# DIY Postum and Coffee



## rhome (Aug 10, 2006)

I enjoyed Postum when I was a kid.
Found a recipe for Postum.
It uses cracked wheat, bran and molasses, these are all dual purpose items that can be stored.
The problem with this recipe is baking at 300 for 5 hours and stiring every 20 minutes...YEAH RIGHT!.
We've a wood masonry stove/w small oven so this is doable or maybe even on top of a flat top woostove.
You have to perk this product like coffee.

Coffee is a great luxury an* IMPORTED *luxury that is very vulnerable to many factors in production, shipping, etc.
We've a 1 year supply in 35oz cans plus instant, 12oz vac pack bricks and boxes of single serve packets.
I think the best long term storage solution for coffee is green beans vac packed in #10 cans then roast and grind.

I suppose a person could do the Postum recipe and stretch your coffee supply.

Here's the interesting part...you can buy bulk caffeine, it's cheap and has a good shelf life, you could really put a kick in the home made morning brew.

And yes, I've dug, processed and brewed Chicory root...it gives new meaning to the phrase "cup o' mud".

Document and screenshot pointing entries:
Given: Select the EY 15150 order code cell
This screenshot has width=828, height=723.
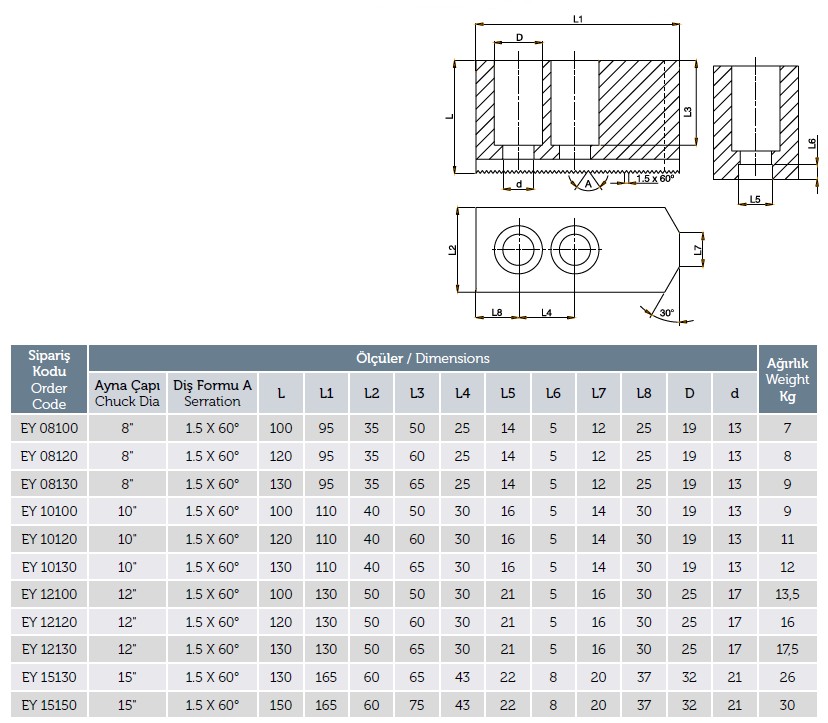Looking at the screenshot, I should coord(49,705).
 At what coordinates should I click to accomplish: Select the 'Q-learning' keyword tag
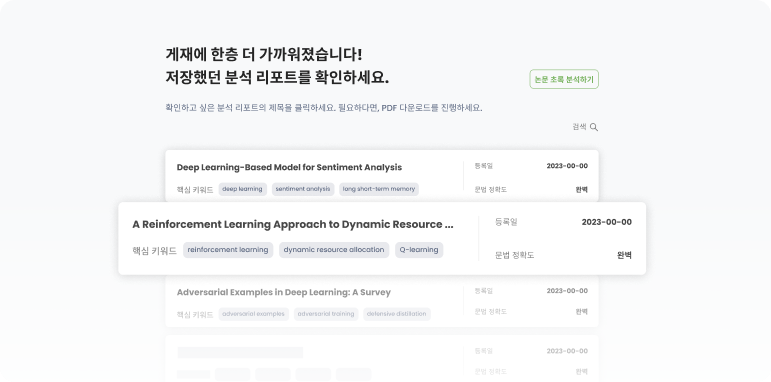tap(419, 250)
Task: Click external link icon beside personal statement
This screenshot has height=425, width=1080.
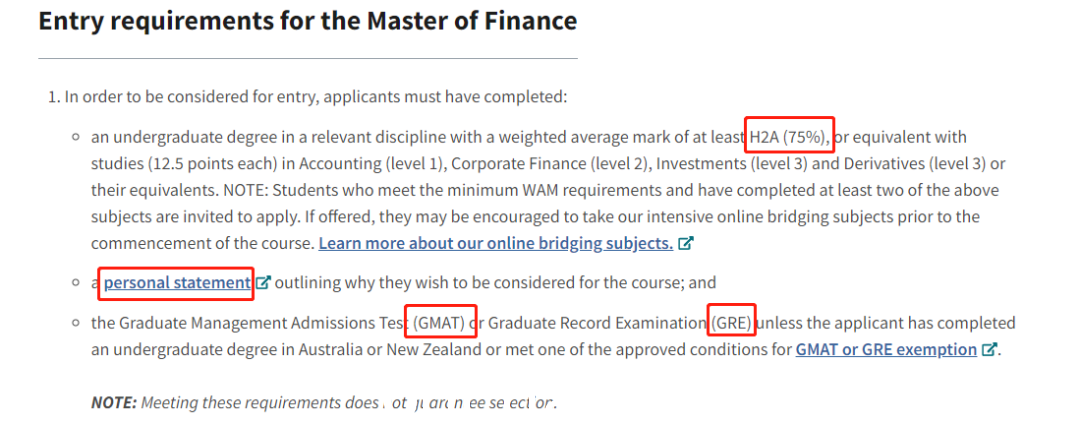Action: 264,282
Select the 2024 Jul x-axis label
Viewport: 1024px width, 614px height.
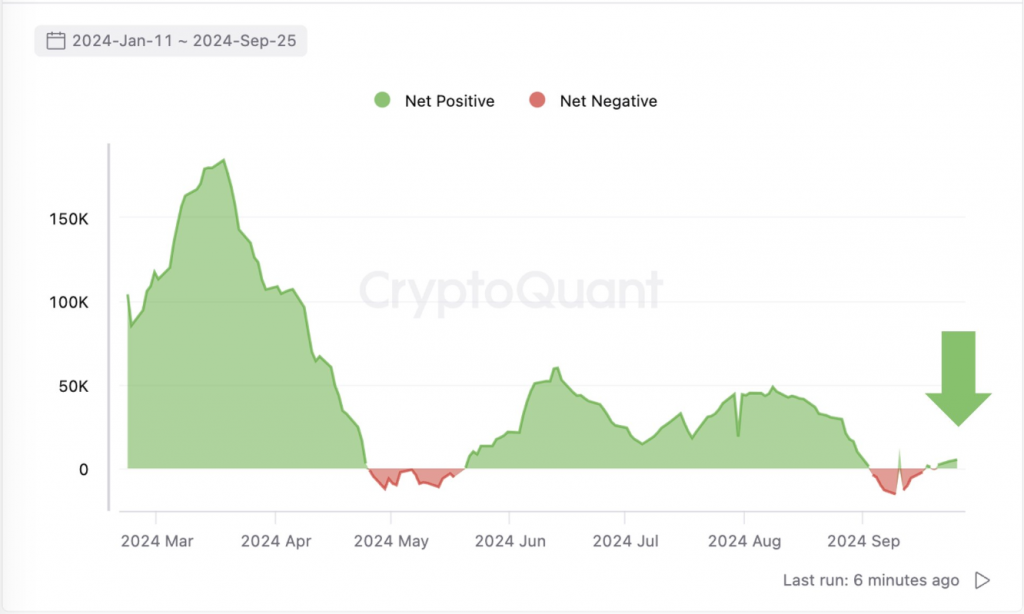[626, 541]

### PROMPT A
Reproduce word for word the forum post on homemade Postum and coffee, everything from "Found a recipe" down to "single serve packets.".
### PROMPT B
Which ingredients does the Postum recipe in the forum post on homemade Postum and coffee use?
### PROMPT C
Extend the forum post on homemade Postum and coffee, picking up after its final sentence.

### FINAL RESULT A
Found a recipe for Postum.
It uses cracked wheat, bran and molasses, these are all dual purpose items that can be stored.
The problem with this recipe is baking at 300 for 5 hours and stiring every 20 minutes...YEAH RIGHT!.
We've a wood masonry stove/w small oven so this is doable or maybe even on top of a flat top woostove.
You have to perk this product like coffee.

Coffee is a great luxury an* IMPORTED *luxury that is very vulnerable to many factors in production, shipping, etc.
We've a 1 year supply in 35oz cans plus instant, 12oz vac pack bricks and boxes of single serve packets.

### FINAL RESULT B
Cracked wheat, bran and molasses.

### FINAL RESULT C
Just some thoughts on that morning cup o' joe.
Good luck


----------



## CrashTestRanch (Jul 14, 2010)

have you thought about growing your own coffee beans? They can be grown indoors or greenhouses.


----------



## Cyngbaeld (May 20, 2004)

Yaupon Holly grows wild around here. The roasted leaves make a pleasant tea that has caffeine. Like anything, you don't need to over do it.


----------



## Bearfootfarm (Jul 13, 2006)

> DIY Postum and Coffee


I need to go to bed 
I thought it said:
POSSUM and Coffee

Nite Y'all!


----------



## bee (May 12, 2002)

Hey! Post the Postum recipe please! I have a friend that buys Roma(roasted grain beverage) instant and I would like to try making some and see if I can do it cheaper... it has roasted barley,roasted malt barley and chickory in it. I have seen another brand that I believe has beets in it.. thanks in advance, bee


----------



## tyusclan (Jan 1, 2005)

Bearfootfarm said:


> I need to go to bed
> I thought it said:
> POSSUM and Coffee
> 
> Nite Y'all!


:hysterical::hysterical:ound:ound:


----------



## Old John (May 27, 2004)

My DSMom used to give us that Postum stuff, when I was a little kid........And try to convince me that it was really Coffee and tasted like Coffee. But I was not buying That.


----------



## rhome (Aug 10, 2006)

WHOOWEE!!! this HUMA-DIT-TITY is a real [email protected] 95%..break time from yanking out a bed of mutant green pepper plants that never produced and chilling w/lunch and internet stuff.
Bee, I type like a pumpkin, so google HOMEMADE POSTUM for your recipe, it's the 2nd post down.
All the ingredients have multi functions= good to store.
I think this recipe would be a good way to stretch the coffee supply.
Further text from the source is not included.